__What is expected__:
Reproduce the Doris Lessing passage below word for word, in full.

__Quoted text__:
+--
She realized, suddenly, standing there, that all those years she had lived in that house, with the acres of bush all around her, and she had never penetrated into the trees, had never gone off the paths. And for all those years she had listened wearily, through the hot dry months, with her nerves prickling, to that terrible shrilling, and had never seen the beetles who made it. Lifting her eyes she saw she was standing in the full sun, that seemed so low she could reach up a hand and pluck it out of the sky: a big red sun, sullen with smoke, like a shining plow disc or a polished plate, ready for plucking. She reached up her hand; it brushed against a cluster of leaves, and something whirred away. With a little moan of horror she ran through the bushes and the grass, away back to the clearing. There she stood still, clutching at her throat.

 

Nobel laureate (2007). Doris Lessing is an amazing writer. The breadth of her writing genres is breathtaking. She was born in Persia (now Iran), grew up in Rhodesia (now Zimbabwe), which qualifies her to represent that defunct country, whose racisim would have been anathema to her, and later lived in Britain. Apart from needing to give Rhodesia some representation, as one of the countries that has existed during my lifetime, Lessing is simply too important to ignore, although modern Zimbabwe is so different that I wanted to choose a ‘Black’ writer to represent it (hence, ‘Bones’ by Chenjerai Hove).
+--
[Target pointing lines]
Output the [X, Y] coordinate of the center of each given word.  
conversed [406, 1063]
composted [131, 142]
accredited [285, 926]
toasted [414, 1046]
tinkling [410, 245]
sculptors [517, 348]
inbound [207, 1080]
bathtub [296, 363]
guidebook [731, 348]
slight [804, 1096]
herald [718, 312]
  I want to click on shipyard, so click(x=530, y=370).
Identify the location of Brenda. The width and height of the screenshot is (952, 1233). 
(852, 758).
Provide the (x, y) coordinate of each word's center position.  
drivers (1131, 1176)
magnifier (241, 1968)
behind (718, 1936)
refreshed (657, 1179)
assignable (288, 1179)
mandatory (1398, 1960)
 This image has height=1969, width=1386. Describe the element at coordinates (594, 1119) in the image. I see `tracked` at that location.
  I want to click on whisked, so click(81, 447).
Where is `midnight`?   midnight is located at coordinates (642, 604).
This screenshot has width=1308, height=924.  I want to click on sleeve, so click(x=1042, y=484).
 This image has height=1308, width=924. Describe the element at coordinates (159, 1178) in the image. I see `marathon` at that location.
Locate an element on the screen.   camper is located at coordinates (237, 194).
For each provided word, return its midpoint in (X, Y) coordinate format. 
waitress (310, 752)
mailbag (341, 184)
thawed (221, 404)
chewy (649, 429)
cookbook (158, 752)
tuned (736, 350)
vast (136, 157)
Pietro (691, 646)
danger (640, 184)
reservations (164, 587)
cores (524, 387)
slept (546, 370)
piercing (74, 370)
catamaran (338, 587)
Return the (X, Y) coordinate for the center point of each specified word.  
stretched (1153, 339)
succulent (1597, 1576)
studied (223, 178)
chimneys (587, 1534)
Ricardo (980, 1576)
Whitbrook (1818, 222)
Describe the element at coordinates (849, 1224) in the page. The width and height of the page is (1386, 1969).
+--
__Expected output__:
She realized, suddenly, standing there, that all those years she had lived in that house, with the acres of bush all around her, and she had never penetrated into the trees, had never gone off the paths. And for all those years she had listened wearily, through the hot dry months, with her nerves prickling, to that terrible shrilling, and had never seen the beetles who made it. Lifting her eyes she saw she was standing in the full sun, that seemed so low she could reach up a hand and pluck it out of the sky: a big red sun, sullen with smoke, like a shining plow disc or a polished plate, ready for plucking. She reached up her hand; it brushed against a cluster of leaves, and something whirred away. With a little moan of horror she ran through the bushes and the grass, away back to the clearing. There she stood still, clutching at her throat.

 

Nobel laureate (2007). Doris Lessing is an amazing writer. The breadth of her writing genres is breathtaking. She was born in Persia (now Iran), grew up in Rhodesia (now Zimbabwe), which qualifies her to represent that defunct country, whose racisim would have been anathema to her, and later lived in Britain. Apart from needing to give Rhodesia some representation, as one of the countries that has existed during my lifetime, Lessing is simply too important to ignore, although modern Zimbabwe is so different that I wanted to choose a ‘Black’ writer to represent it (hence, ‘Bones’ by Chenjerai Hove).